(Text block Opens)

Northcote mother Kate Ellis said on Sunday she felt “completely invisible” after the announcement.

Kate Ellis with her partner Peter Long and 13-year-old son Henry.Credit:Chris Hopkins

Ms Ellis has cystic fibrosis. Her oldest son Hugo, 18, is staying with a family friend to decrease the risk of transmitting COVID-19 to his mother during his final high school year, but there is no option to isolate from her younger son Henry, 13, due to the single bathroom in her home.

“Listening to the press conference, my main reaction was that I just couldn’t believe there was no mention of families who have family members with vulnerabilities … I felt completely invisible,” she said. “I feel incredibly nervous. I think that we all know that Omicron is out of this world in terms of its virulence.”

Primary and secondary school students and staff will be asked to complete rapid antigen tests twice a week for the first four weeks of their school year under the state government’s new plan released on Sunday.

Specialist school students and staff will be asked to test five times a week, due to the higher risks for medically vulnerable students. Staff in early learning care and education will be encouraged to test twice a week.

Improved ventilation will be a key measure, particularly in high-risk areas such as staff rooms, music rooms and indoor canteens. Masks will be required for all students from grade 3. Surgical masks including N95s will be supplied.

(Text block Closes)
(Study material Opens)

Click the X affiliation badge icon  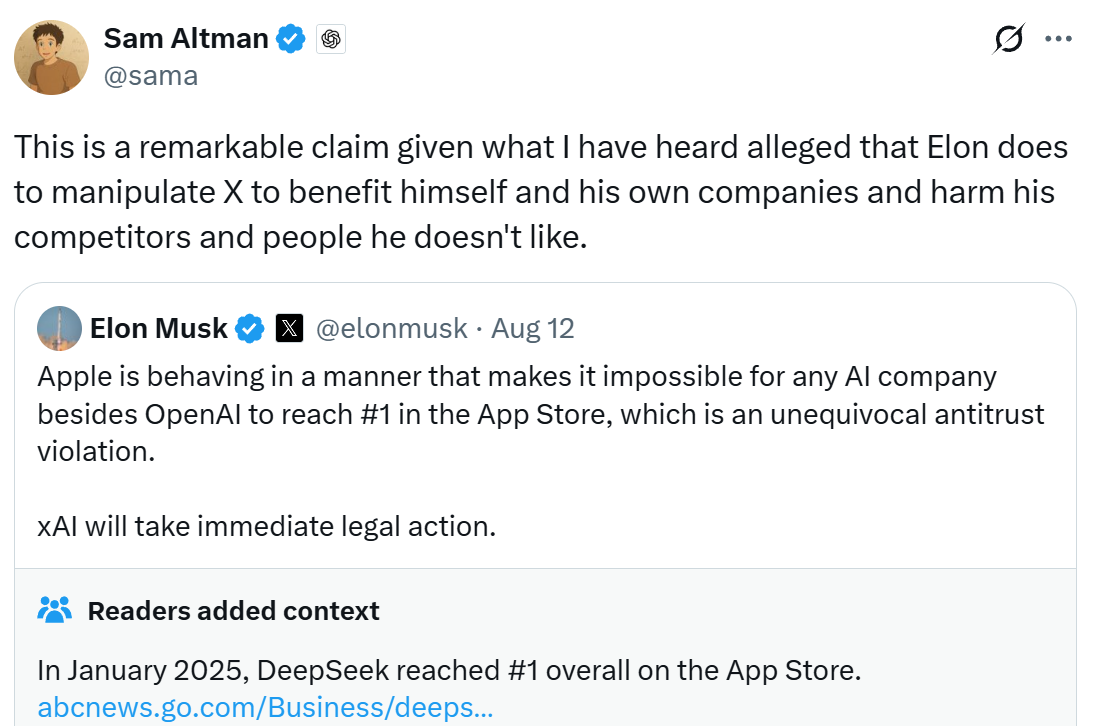click(289, 328)
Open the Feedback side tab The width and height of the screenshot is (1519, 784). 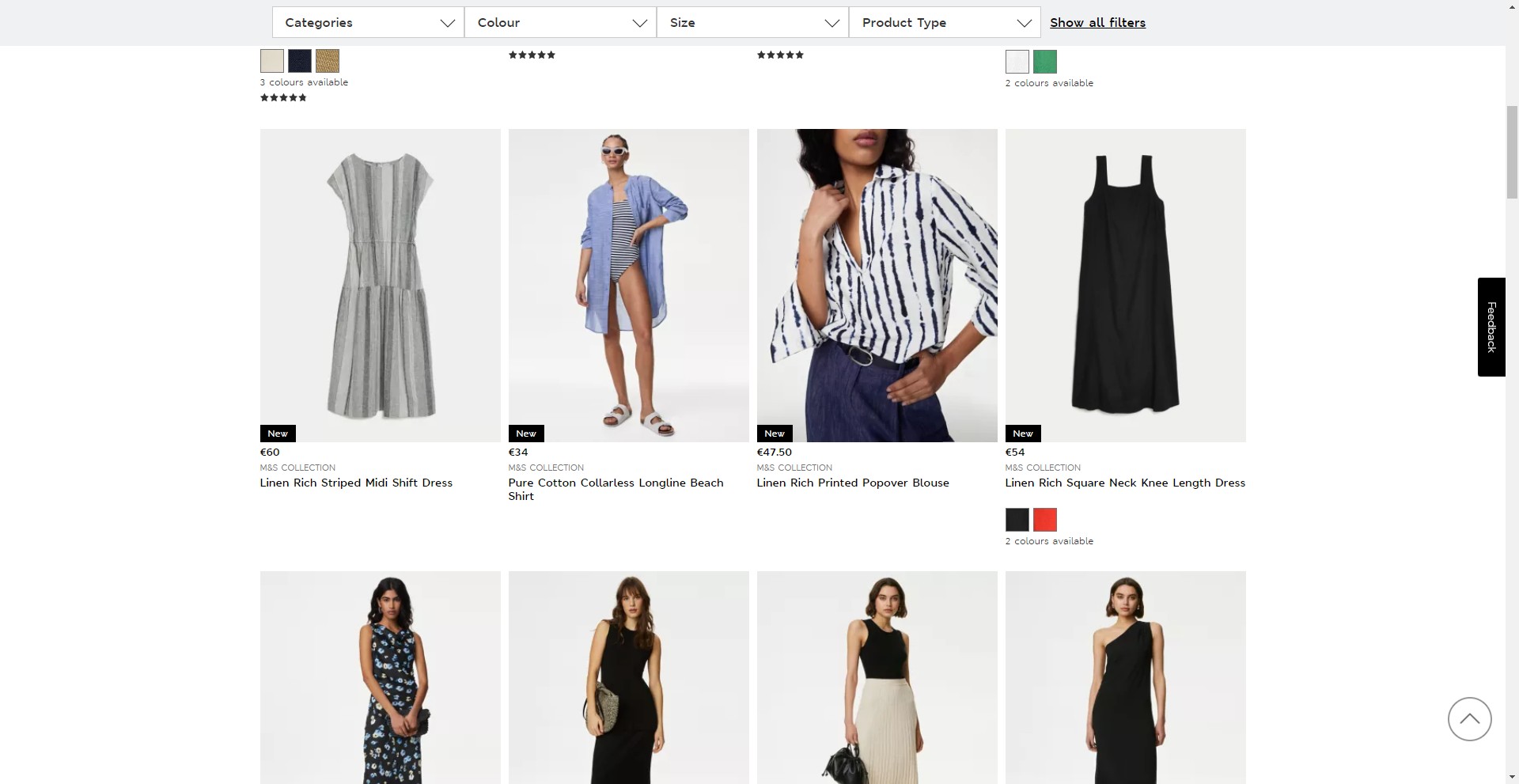point(1491,327)
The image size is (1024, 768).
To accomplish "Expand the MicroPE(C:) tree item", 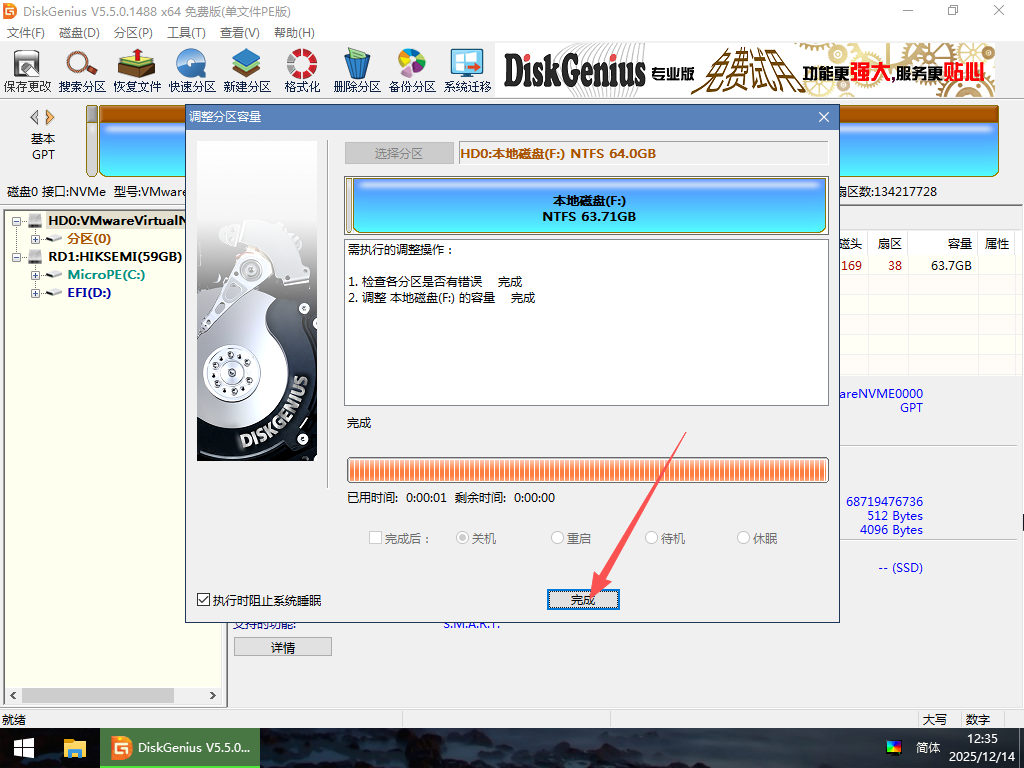I will [36, 275].
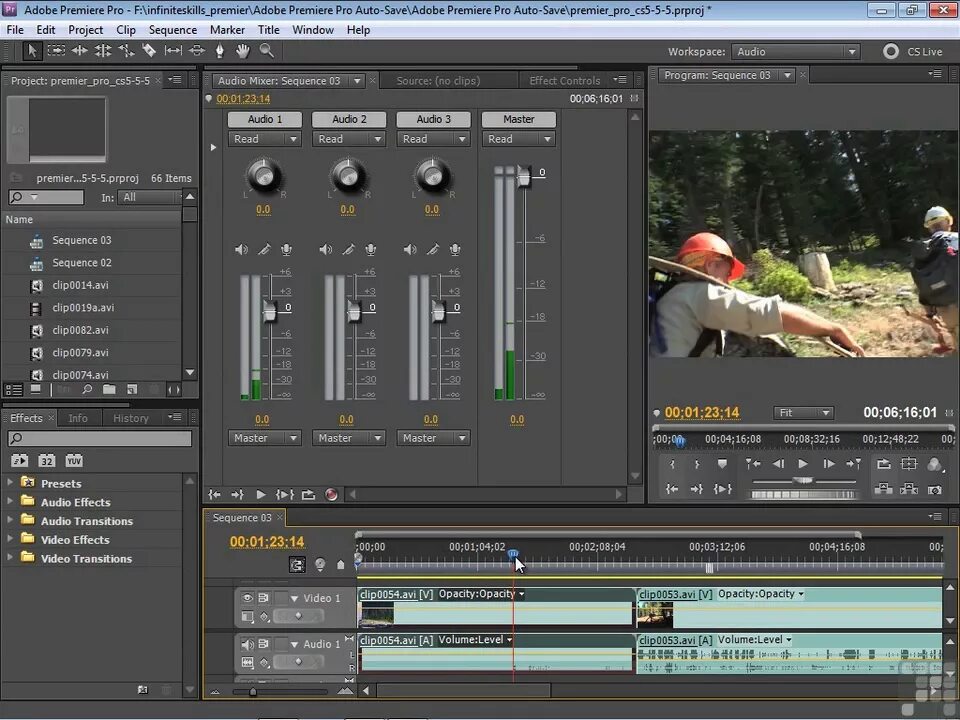Toggle Video 1 track eye visibility
The image size is (960, 720).
(248, 598)
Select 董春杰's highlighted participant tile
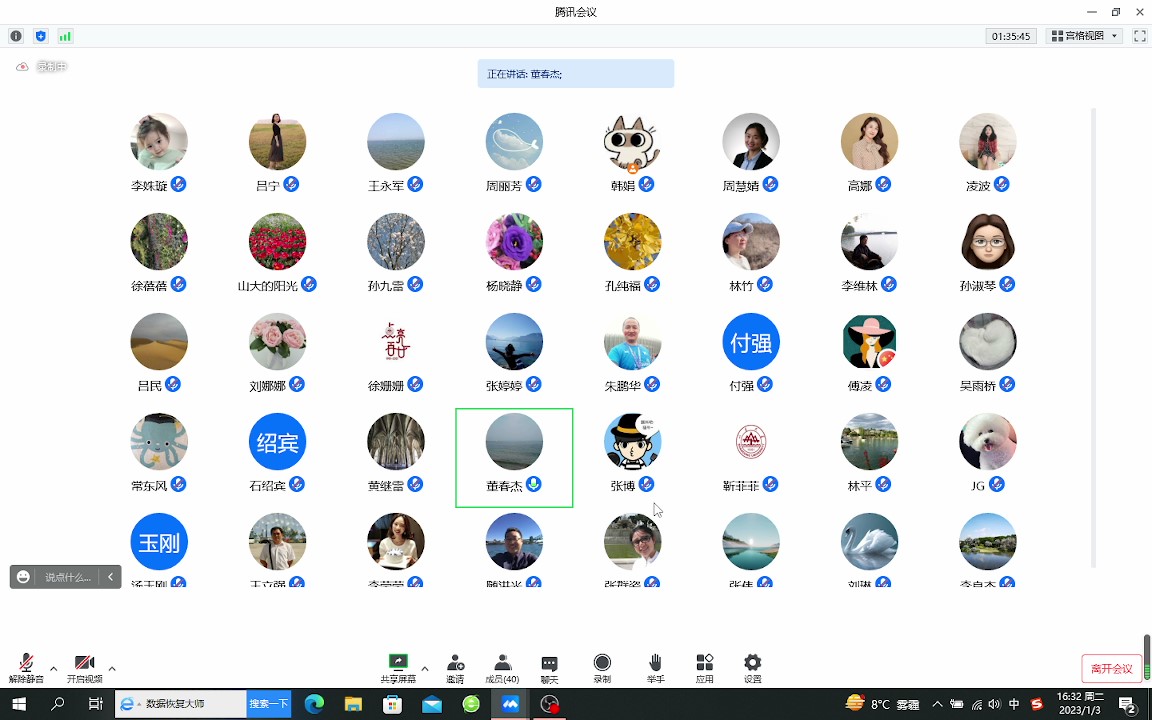The image size is (1152, 720). [514, 457]
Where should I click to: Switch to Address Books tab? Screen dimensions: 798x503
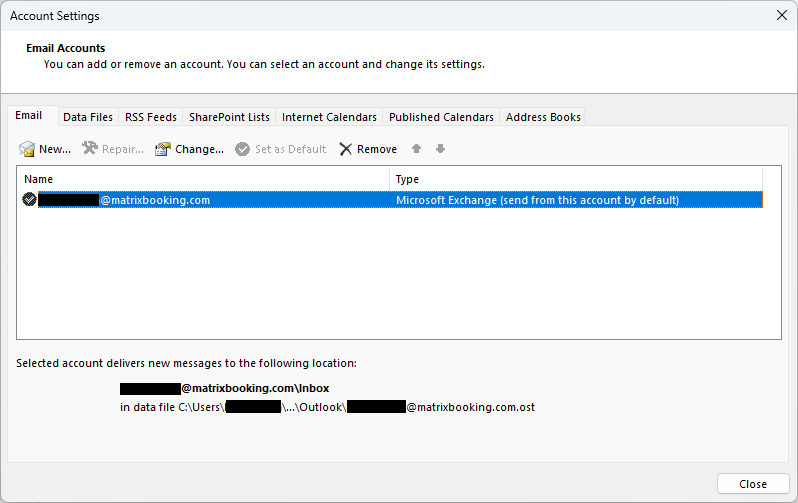(x=543, y=117)
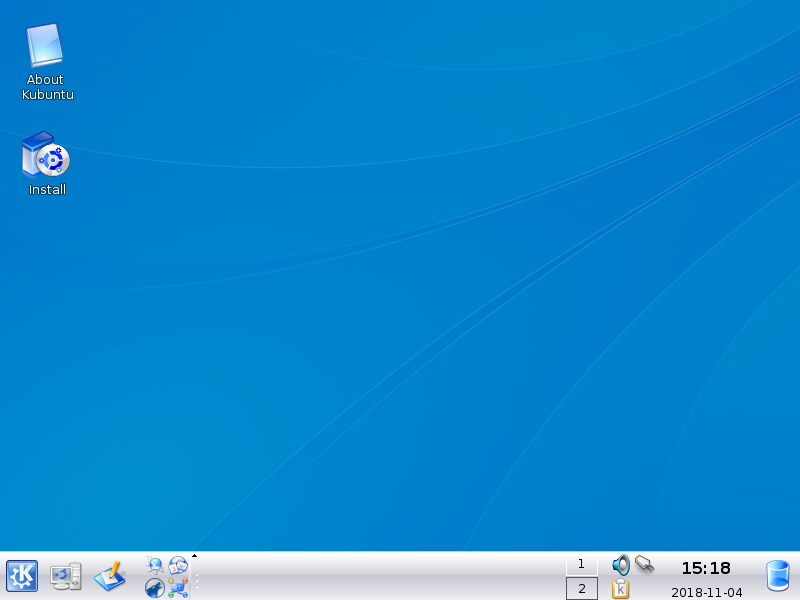
Task: Open the Klipper clipboard tray icon
Action: (x=621, y=589)
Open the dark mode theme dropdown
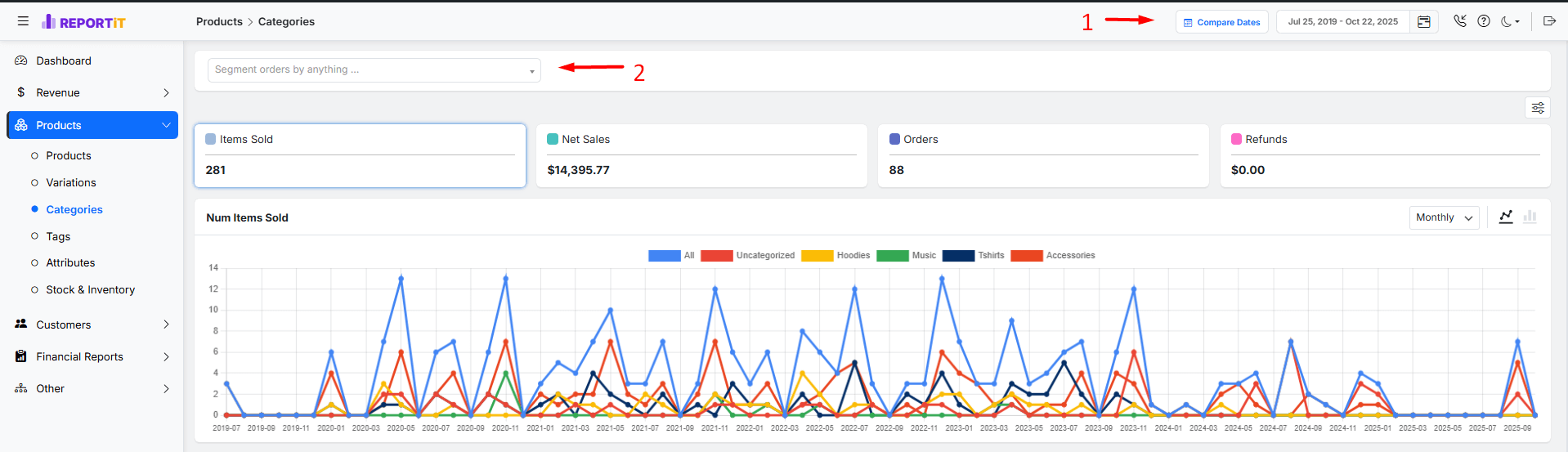The height and width of the screenshot is (452, 1568). [1510, 22]
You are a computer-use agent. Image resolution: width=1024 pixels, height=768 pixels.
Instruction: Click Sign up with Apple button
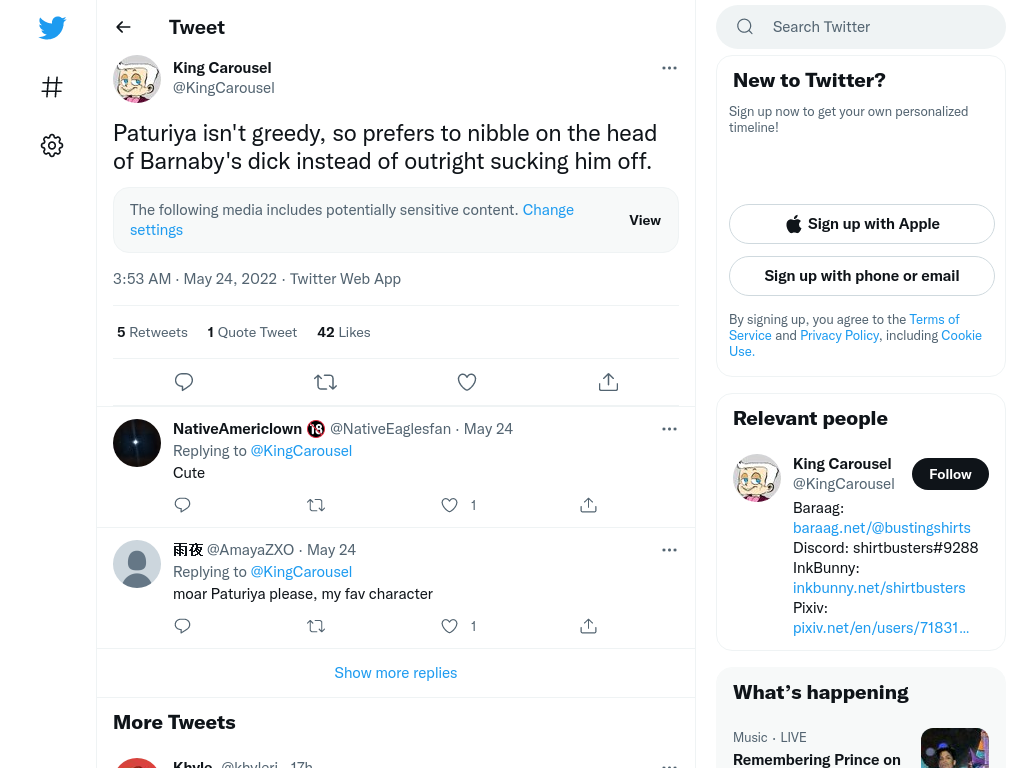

(Study material Closes)

[Task 1] Decide whether each statement agrees with the article, answering yes or no and quoting the words that decide it: (a) Ms Ellis's oldest son is 18; (b) specialist school students will be asked to test twice a week; (c) masks will be required for all students from grade 3.
[Task 2] Rewrite the article from "Kate Ellis with" up to and including "in her home.", putting "relative" in place of "family friend".
The records have no connection to the article.

[Exercise response 1]
(a) Yes: "Her oldest son Hugo, 18"
(b) No: "Specialist school students and staff will be asked to test five times a week"
(c) Yes: "Masks will be required for all students from grade 3"

[Exercise response 2]
Kate Ellis with her partner Peter Long and 13-year-old son Henry.Credit:Chris Hopkins

Ms Ellis has cystic fibrosis. Her oldest son Hugo, 18, is staying with a relative to decrease the risk of transmitting COVID-19 to his mother during his final high school year, but there is no option to isolate from her younger son Henry, 13, due to the single bathroom in her home.